What you will do -
Print the material from the line with "Where should I click to: Uncheck" up to and including the end of the material, keeping every line exactly the same.

= = = = =

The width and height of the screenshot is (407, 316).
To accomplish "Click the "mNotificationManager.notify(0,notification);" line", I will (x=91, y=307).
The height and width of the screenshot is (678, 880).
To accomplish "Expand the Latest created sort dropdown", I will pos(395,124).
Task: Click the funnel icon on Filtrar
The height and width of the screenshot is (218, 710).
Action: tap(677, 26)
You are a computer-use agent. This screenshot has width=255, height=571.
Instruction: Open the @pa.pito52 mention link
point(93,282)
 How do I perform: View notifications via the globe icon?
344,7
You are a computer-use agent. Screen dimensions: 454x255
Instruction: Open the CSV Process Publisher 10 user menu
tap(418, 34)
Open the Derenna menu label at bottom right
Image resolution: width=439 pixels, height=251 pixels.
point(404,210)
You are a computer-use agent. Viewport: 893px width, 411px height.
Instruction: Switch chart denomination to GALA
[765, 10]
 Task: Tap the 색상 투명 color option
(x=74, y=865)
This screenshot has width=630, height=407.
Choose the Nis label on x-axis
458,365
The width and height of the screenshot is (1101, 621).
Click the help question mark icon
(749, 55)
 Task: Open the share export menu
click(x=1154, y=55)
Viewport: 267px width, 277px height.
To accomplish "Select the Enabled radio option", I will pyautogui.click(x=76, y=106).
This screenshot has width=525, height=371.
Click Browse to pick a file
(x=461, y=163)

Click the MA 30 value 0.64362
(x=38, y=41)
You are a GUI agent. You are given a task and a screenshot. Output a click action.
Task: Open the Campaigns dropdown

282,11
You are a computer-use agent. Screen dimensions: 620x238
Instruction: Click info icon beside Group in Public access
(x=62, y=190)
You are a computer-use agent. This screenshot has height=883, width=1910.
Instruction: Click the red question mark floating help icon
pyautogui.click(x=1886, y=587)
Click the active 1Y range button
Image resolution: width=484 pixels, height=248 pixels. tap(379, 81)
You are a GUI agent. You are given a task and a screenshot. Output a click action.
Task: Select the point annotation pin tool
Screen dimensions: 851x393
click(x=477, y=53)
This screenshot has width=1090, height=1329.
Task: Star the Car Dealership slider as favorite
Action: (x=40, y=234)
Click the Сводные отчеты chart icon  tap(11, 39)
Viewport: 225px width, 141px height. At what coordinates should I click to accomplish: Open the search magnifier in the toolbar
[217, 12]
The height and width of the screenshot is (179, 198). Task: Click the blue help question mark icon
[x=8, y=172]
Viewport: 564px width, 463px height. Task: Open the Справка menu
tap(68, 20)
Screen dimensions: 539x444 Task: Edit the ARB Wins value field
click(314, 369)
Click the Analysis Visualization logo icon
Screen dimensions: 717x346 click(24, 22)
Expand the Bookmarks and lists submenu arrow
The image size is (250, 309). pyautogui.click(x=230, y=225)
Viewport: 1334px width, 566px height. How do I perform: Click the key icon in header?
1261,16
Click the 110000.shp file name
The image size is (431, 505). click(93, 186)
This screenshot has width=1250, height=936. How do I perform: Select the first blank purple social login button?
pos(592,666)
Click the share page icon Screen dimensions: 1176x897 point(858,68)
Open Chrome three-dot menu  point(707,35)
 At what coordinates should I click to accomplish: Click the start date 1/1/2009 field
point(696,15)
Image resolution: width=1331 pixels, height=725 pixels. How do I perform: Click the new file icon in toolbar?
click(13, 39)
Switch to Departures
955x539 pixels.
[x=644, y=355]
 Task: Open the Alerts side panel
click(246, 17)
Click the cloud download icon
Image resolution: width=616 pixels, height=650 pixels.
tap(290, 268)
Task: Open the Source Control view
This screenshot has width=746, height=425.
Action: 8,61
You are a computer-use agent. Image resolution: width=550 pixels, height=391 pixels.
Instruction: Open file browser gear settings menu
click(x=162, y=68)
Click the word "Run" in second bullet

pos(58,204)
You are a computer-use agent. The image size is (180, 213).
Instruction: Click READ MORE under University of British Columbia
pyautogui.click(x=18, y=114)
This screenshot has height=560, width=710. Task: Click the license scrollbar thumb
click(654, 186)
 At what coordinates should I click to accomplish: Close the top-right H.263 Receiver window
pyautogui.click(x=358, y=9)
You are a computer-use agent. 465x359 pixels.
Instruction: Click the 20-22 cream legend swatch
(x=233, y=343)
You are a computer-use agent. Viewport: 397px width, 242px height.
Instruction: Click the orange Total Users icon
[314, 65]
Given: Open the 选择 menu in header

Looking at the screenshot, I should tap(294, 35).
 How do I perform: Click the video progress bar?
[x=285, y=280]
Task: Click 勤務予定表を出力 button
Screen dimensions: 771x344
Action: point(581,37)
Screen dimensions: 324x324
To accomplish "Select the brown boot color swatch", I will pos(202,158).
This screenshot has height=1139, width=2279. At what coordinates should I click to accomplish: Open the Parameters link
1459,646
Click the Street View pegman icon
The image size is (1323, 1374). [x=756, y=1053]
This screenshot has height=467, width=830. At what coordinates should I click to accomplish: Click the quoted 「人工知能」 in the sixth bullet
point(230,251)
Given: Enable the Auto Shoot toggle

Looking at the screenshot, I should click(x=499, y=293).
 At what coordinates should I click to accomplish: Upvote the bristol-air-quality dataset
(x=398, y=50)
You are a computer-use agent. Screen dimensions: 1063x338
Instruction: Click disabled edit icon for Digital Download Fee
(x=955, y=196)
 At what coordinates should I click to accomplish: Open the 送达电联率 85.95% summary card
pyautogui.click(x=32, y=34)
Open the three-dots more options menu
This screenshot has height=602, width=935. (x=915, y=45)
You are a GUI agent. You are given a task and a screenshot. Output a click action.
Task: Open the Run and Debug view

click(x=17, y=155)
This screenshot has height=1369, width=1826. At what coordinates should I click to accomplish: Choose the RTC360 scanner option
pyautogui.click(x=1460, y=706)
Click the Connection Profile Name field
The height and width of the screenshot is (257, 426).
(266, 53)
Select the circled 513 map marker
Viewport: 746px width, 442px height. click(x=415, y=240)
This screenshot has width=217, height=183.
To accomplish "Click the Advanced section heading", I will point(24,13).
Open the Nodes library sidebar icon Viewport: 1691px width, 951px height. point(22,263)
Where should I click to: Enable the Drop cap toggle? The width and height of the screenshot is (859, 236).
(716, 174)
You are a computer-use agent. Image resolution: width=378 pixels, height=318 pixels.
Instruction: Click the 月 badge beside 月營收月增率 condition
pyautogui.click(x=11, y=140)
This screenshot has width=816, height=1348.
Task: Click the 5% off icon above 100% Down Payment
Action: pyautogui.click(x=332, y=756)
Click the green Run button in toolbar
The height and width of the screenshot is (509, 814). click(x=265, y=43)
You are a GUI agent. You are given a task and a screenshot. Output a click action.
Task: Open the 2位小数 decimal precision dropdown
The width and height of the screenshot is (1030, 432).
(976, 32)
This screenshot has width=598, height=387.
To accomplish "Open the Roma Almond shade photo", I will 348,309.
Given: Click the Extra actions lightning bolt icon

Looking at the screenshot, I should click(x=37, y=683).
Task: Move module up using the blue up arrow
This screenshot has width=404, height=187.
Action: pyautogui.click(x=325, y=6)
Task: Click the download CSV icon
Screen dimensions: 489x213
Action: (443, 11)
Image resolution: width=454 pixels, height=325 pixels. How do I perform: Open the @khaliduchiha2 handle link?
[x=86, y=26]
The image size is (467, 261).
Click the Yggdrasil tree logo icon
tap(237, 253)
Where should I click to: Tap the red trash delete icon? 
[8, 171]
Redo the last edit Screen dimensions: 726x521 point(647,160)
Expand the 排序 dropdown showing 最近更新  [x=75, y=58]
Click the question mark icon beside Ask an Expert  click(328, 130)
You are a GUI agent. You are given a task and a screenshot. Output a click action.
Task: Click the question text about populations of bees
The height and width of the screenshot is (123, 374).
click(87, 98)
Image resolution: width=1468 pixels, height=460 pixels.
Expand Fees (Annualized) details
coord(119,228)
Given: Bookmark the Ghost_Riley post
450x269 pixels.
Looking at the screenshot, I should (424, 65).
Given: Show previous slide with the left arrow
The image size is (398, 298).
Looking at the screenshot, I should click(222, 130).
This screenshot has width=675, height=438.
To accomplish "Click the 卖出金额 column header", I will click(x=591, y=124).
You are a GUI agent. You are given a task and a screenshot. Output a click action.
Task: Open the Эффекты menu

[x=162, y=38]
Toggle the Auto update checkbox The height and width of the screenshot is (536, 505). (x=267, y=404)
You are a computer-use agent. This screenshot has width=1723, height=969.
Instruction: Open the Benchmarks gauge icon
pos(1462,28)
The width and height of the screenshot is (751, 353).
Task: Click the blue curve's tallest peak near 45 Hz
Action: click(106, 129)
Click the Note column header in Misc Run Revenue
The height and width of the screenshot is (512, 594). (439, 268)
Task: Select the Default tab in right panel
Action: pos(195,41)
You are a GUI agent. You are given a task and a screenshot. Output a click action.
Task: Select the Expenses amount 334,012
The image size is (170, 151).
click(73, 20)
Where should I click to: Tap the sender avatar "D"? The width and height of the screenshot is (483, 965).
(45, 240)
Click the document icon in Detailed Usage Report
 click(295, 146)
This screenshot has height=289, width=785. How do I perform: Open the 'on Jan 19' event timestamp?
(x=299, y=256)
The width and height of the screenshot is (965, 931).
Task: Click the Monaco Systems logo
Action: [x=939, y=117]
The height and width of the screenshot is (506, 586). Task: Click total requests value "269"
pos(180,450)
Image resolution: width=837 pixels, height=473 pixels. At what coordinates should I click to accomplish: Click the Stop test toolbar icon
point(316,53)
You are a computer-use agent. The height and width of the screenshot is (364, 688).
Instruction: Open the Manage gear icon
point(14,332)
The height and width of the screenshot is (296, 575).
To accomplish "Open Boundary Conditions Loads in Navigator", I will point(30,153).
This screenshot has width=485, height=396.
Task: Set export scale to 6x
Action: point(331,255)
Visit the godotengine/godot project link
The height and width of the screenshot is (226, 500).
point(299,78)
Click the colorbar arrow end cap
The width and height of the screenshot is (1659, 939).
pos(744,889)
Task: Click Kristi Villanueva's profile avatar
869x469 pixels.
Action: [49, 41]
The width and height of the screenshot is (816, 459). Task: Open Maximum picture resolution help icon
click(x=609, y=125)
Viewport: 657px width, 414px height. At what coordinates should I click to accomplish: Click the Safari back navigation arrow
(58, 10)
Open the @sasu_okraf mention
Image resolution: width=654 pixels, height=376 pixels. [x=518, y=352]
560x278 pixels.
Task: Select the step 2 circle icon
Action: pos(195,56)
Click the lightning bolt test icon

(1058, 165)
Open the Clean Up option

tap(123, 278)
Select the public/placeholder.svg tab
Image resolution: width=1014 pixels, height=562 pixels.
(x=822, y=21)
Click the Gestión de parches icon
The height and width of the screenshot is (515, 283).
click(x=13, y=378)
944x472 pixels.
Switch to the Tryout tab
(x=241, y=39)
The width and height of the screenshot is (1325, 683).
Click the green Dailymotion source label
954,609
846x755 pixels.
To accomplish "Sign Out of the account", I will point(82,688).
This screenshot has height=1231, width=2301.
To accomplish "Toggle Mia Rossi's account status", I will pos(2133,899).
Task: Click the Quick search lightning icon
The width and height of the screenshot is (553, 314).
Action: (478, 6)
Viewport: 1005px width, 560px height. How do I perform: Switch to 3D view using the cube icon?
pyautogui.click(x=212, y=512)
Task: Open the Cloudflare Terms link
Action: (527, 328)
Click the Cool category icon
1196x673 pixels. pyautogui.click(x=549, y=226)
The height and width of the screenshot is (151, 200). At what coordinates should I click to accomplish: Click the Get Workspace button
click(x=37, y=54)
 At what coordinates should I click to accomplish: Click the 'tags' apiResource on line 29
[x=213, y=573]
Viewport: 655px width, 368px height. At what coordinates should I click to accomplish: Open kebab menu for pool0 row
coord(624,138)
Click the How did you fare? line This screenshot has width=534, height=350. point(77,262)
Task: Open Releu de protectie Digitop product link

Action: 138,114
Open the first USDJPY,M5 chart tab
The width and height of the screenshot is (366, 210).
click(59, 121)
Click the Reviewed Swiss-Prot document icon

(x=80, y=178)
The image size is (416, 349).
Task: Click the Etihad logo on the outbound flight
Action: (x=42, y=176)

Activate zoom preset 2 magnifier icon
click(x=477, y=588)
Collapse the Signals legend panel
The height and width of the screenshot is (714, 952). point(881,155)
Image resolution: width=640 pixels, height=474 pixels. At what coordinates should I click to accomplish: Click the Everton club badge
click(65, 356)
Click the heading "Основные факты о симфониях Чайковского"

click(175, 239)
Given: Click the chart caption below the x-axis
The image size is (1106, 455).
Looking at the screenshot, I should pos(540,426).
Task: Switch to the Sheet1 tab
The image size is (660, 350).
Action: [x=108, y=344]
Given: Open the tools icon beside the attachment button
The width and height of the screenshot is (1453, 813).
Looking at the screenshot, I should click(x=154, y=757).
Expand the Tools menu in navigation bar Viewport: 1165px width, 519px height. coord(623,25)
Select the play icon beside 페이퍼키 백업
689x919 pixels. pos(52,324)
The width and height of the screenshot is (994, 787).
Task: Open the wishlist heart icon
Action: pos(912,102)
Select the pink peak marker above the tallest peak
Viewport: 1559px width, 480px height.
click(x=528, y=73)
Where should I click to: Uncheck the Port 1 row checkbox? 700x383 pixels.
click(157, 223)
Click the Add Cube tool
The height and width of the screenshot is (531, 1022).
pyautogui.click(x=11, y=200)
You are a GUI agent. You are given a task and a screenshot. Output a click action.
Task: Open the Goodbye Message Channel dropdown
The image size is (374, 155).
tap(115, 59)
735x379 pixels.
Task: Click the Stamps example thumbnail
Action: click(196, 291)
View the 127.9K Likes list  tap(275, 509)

= = = = =

Output for this exercise -
Where should I click to: Uncheck the Port 1 row checkbox? 700x383 pixels.
click(157, 223)
Click the Add Cube tool
The height and width of the screenshot is (531, 1022).
pyautogui.click(x=11, y=200)
You are a GUI agent. You are given a task and a screenshot. Output a click action.
Task: Open the Goodbye Message Channel dropdown
The image size is (374, 155).
tap(115, 59)
735x379 pixels.
Task: Click the Stamps example thumbnail
Action: click(196, 291)
View the 127.9K Likes list  tap(275, 509)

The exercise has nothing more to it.